Diritti

Welfare, gli assistenti sociali ai governatori: “Crescono le disuguaglianze”

Il presidente del Consiglio nazionale degli assistenti sociali, Silvana Mordeglia, chiede "un nuovo modello di welfare per abbattere steccati e superare l’asimmetria tra Servizio sanitario e Servizio sociale regionale"

“Il rischio è che aumentino ancora di più le diseguaglianze, perché la differenziazione tra le diverse politiche di welfare consolida le diversità tra i territori”, scrive in una lettera aperta il presidente del Consiglio nazionale degli assistenti sociali, Silvana Mordeglia. La lettera è indirizzata ai neo-eletti governatori regionali alle elezioni del 31 maggio scorso. “E’ urgente un segno di discontinuità rispetto al passato, un nuovo modello di welfare in grado di abbattere steccati, così come superare l’asimmetria tra Servizio sanitario regionale e Servizio sociale regionale”.

“Serve – aggiunge – una azione comune volta a richiamare Governo e Parlamento alle rispettive responsabilità”. “Si amplia e si consolida in modo drammatico – scrive il presidente degli assistenti sociali ai presidenti di Campania, Liguria, Marche, Puglia, Toscana, Umbria e Veneto – l’area della vecchia e della nuova povertà. Crolla la coesione sociale. La continua erosione della spesa pubblica rende tutto più difficile. Manca una visione d’insieme con obiettivi comuni tra i diversi attori che in esso operano”.

Sul tema dell’assistenza e delle politiche sociali, le competenze sono infatti di pertinenza delle amministrazioni locali e non dello stato centrale, che tra l’altro ha sostanzialmente azzerato il finanziamento nazionale alle politiche sociali territoriali. “Il ruolo dei presidenti di Regione”, dice Mordeglia, “può essere decisivo: da almeno cinque anni quello dello Stato si è drasticamente ridotto e, di conseguenza, cresce il ruolo delle politiche regionali”.
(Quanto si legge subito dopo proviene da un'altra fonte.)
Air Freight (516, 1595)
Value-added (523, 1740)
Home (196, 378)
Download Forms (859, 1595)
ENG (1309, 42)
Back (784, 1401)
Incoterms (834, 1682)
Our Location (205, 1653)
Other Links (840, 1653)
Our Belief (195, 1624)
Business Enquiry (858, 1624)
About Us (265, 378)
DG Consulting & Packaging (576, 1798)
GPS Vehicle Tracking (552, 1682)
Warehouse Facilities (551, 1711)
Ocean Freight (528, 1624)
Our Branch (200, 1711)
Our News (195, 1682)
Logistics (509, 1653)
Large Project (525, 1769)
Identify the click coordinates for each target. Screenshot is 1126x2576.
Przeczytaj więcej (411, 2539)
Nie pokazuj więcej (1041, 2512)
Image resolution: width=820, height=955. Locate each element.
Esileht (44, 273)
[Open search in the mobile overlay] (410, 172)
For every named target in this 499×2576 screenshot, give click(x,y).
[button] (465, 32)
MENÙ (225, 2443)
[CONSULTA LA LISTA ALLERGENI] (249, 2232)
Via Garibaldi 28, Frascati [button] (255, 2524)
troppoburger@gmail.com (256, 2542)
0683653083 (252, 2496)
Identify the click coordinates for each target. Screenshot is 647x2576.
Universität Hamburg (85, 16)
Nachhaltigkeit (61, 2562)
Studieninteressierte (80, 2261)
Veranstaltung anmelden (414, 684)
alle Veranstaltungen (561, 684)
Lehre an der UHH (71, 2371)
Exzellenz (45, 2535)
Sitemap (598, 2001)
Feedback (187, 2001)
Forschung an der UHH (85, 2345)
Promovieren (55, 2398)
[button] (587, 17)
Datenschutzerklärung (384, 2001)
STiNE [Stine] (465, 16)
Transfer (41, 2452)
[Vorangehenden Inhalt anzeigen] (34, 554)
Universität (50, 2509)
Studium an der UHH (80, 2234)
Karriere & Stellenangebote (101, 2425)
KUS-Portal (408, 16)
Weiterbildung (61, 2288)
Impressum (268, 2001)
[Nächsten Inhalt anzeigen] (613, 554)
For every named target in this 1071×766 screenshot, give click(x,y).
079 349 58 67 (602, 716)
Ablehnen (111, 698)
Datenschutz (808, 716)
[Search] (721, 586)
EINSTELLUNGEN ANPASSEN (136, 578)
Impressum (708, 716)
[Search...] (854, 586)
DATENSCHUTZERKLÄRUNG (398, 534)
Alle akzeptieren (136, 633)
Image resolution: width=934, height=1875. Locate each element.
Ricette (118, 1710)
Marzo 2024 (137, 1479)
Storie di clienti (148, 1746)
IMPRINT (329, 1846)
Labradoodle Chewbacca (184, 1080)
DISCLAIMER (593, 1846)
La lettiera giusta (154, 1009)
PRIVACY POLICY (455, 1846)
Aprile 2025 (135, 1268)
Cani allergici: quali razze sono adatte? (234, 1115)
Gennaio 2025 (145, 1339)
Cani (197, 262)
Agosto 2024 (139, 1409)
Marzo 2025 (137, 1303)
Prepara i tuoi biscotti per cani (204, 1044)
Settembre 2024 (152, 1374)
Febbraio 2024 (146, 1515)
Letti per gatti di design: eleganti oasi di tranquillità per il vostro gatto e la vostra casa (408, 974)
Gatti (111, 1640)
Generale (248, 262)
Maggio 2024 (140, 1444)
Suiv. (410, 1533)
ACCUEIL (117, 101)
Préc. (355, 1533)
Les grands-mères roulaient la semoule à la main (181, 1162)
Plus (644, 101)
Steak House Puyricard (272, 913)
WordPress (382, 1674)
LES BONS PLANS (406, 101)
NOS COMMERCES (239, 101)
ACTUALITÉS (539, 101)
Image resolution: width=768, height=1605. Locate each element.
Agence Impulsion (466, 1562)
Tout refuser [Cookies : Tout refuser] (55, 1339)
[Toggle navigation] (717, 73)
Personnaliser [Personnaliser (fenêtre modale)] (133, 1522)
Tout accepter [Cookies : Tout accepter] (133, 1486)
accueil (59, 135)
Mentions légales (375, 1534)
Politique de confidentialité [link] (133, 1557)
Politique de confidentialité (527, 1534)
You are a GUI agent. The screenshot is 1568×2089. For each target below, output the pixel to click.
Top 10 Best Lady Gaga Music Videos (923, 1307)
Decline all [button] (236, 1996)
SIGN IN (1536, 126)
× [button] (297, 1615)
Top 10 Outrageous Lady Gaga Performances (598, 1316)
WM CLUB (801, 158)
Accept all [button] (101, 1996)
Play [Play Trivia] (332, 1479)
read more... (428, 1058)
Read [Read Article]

“Il vostro ruolo di governatori – si legge ancora nella lettera aperta – impone una forte e decisa assunzione di responsabilità: chi – come noi assistenti sociali – vive ogni giorno, sul campo, accanto alle persone deboli e fragili cercando di far trovare in loro stesse le risorse per riprendere in mano la loro vita, non può non augurarsi un sostanziale cambio di rotta. Non gattopardesco, però – tutto cambi perché niente cambi – ma realistico, verificabile e realizzato a misura dei bisogni effettivi delle persone e coerente con le risorse disponibili”.